Judge Alsup’s ruling will establish a legal precedent that will ultimately lead to the release of all the subcontracting reports that have been submitted to the CSPTP by all of the Programs participants. Boeing, BAE Systems, GE Aviation, General Dynamics, Hamilton Sundstrand Corporation, Harris Corporation, L3 Communications, Lockheed Martin, Northrop Grumman, Pratt & Whitney, Raytheon and Sikorsky are current participants of the CSPTP.
“This case will pave the way for the the release of data that will prove the Pentagon has falsified subcontracting data for 25 years and cheated American small businesses out of well over a trillion dollars in subcontracts,” stated ASBL President Lloyd Chapman.
The Pentagon adopted the CSPTP in 1990 under the guise of “increasing subcontracting opportunities for small businesses.” In reality the program eliminated all transparency on publicly available small business subcontracting information and any penalties for Pentagon prime contractors that failed to comply with federally mandated small business subcontracting goals.
Congress has renewed the CSPTP for 25 years even though the Pentagon has consistently refused to release any data on the program. A 2004 Government Accountability Office investigation reported, “Although the Test Program was started more than 12 years ago, DOD has yet to establish metrics to evaluate the program’s results and effectiveness.”
In September, Professor Charles Tiefer released a legal opinion of the CSPTP that stated, “The program is a sham and its extension will be seriously harmful to vital opportunities for small business to get government contracting work… There is no doubt in my mind the CSPTP has significantly reduced subcontracting opportunities for small businesses. It should not have gotten its 25 years of extension as a never-tested ‘Test Program.’ Let it expire.”

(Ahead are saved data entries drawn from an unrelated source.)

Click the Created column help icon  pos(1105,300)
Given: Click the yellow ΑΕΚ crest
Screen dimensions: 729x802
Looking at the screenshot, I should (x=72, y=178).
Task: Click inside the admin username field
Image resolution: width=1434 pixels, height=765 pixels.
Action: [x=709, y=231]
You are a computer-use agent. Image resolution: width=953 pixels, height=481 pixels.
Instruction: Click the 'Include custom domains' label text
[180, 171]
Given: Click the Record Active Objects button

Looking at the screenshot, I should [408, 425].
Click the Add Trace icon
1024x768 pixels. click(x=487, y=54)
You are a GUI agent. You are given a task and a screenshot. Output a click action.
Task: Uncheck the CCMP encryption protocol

The language in Chairman’s Mark in the House Armed Services Committee of the 2015 National Defense Authorization bill stated, “However, after nearly 24 years since the original authorization of the program, the test program has yet to provide evidence that it meets the original stated goal of the program…”
Both the House and the Senate have voted to renew the CSPTP into its twenty-eighth year of testing as part of the 2015 National Defense Authorization Act (NDAA.) The ASBL has launched a national campaign to block the renewal of the CSPTP.